Em uma derrota para o governo, o Congresso Nacional derrubou 52 vetos do presidente Luiz Inácio Lula da Silva à Lei Geral do Licenciamento Ambiental. A decisão, que reacende o debate sobre o equilíbrio entre desenvolvimento e preservação, restabelece trechos que flexibilizam as regras para a autorização de obras e empreendimentos no país. A medida gerou forte reação da ministra do Meio Ambiente, Marina Silva, que classificou o movimento como uma “demolição” das ferramentas de proteção ambiental.

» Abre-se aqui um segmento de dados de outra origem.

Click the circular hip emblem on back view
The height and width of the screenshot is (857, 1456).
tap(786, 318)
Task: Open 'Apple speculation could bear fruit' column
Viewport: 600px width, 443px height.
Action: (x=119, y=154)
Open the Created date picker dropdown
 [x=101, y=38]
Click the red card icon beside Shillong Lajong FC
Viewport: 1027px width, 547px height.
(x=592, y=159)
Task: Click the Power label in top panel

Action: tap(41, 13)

“É uma verdadeira demolição do licenciamento ambiental brasileiro”, declarou Marina Silva em entrevista, expressando preocupação com o aumento potencial de tragédias ambientais. A ministra indicou que o governo avalia judicializar a questão no Supremo Tribunal Federal (STF), alegando inconstitucionalidade na flexibilização da legislação ambiental.

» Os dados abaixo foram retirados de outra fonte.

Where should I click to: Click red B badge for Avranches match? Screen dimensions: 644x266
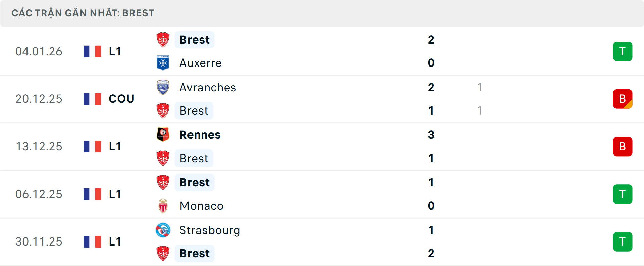[623, 99]
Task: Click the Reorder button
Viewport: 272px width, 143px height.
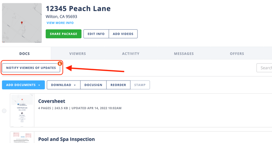Action: coord(118,85)
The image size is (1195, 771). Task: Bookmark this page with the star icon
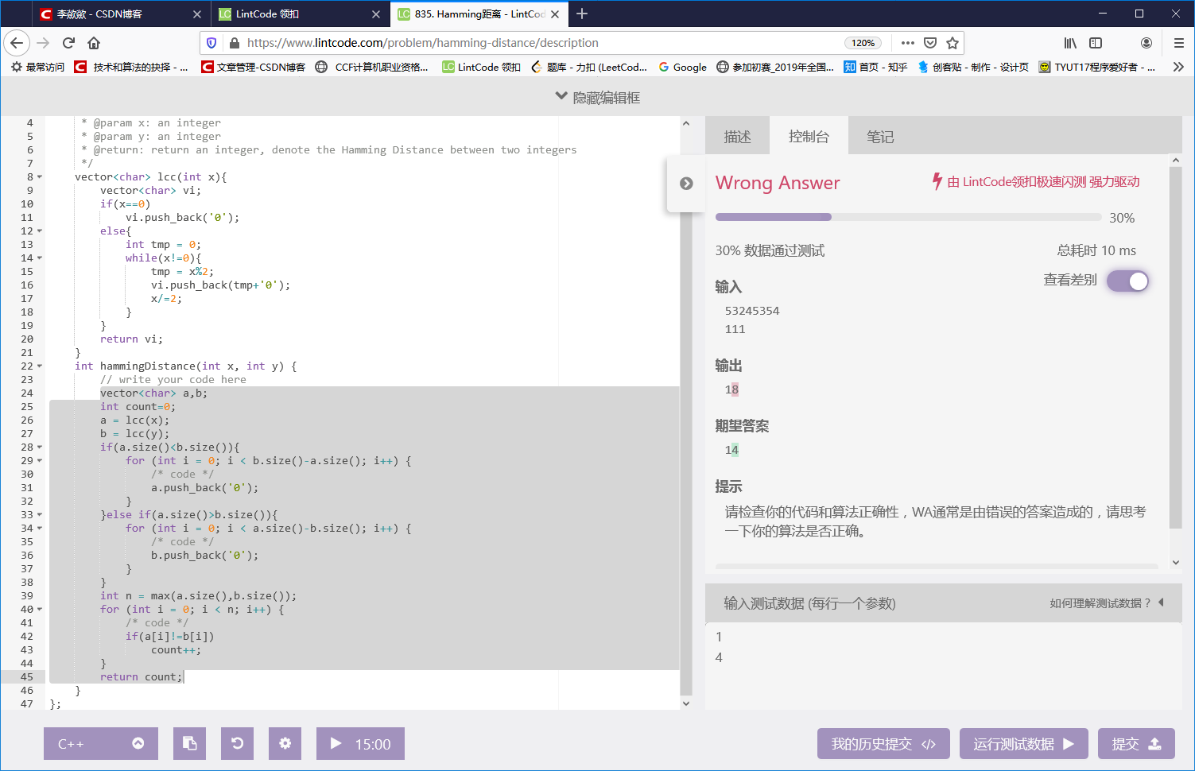pos(952,43)
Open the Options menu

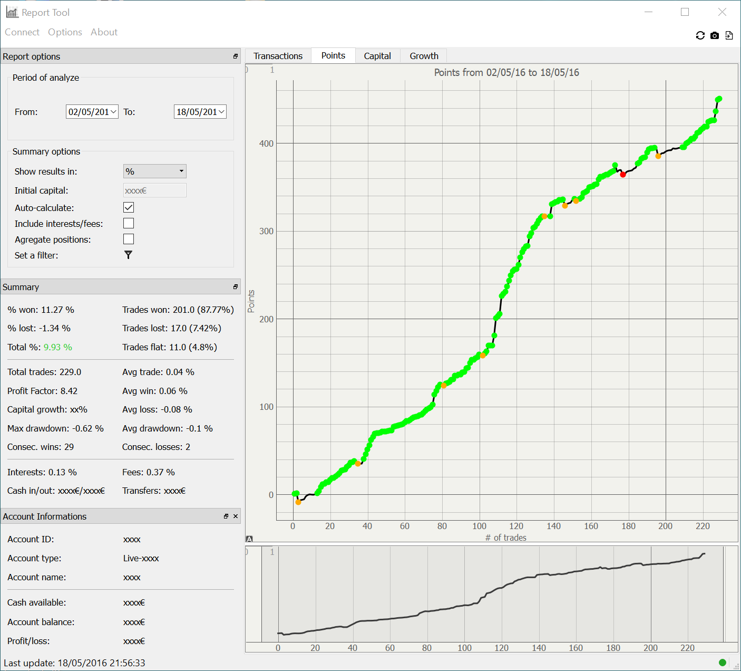pos(65,32)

Apesar da intensa mobilização do governo, com articulação política e campanha nas redes sociais, a derrubada dos vetos foi aprovada com ampla margem no Congresso. A pressão para a flexibilização partiu principalmente da bancada do agronegócio, que argumenta que as mudanças agilizam obras e reduzem burocracias excessivas.
Entre os pontos mais críticos da lei que voltam a valer estão o Licenciamento por Adesão e Compromisso (LAC) para atividades de pequeno e médio porte, a dispensa de licença ambiental para obras de saneamento e manutenção de rodovias, e a liberação de atividades rurais em áreas ainda não regularizadas no Cadastro Ambiental Rural (CAR). Também foi aprovada a restrição à consulta de povos indígenas e quilombolas, e a redução das proteções à Mata Atlântica.

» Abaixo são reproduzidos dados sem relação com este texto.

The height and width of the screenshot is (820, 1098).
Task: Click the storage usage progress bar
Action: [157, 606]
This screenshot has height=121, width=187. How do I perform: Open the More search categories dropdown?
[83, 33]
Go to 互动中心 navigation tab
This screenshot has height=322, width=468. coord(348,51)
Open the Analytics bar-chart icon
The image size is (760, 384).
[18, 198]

Ainda pendente de votação, o veto ao Licenciamento Ambiental Especial (LAE) – que permitiria a liberação de grandes obras em uma única etapa – promete gerar ainda mais debates na próxima semana. Enquanto isso, o governo avalia as opções legais para tentar reverter a flexibilização, argumentando que ela pode comprometer a proteção do meio ambiente e violar a Constituição.
A aprovação do novo marco do licenciamento ambiental em julho e os vetos de Lula em agosto foram precedidos por intensas negociações. O adiamento da votação dos vetos em outubro demonstra a complexidade e o impacto político do tema, que continua a gerar controvérsia e a dividir opiniões entre diferentes setores da sociedade.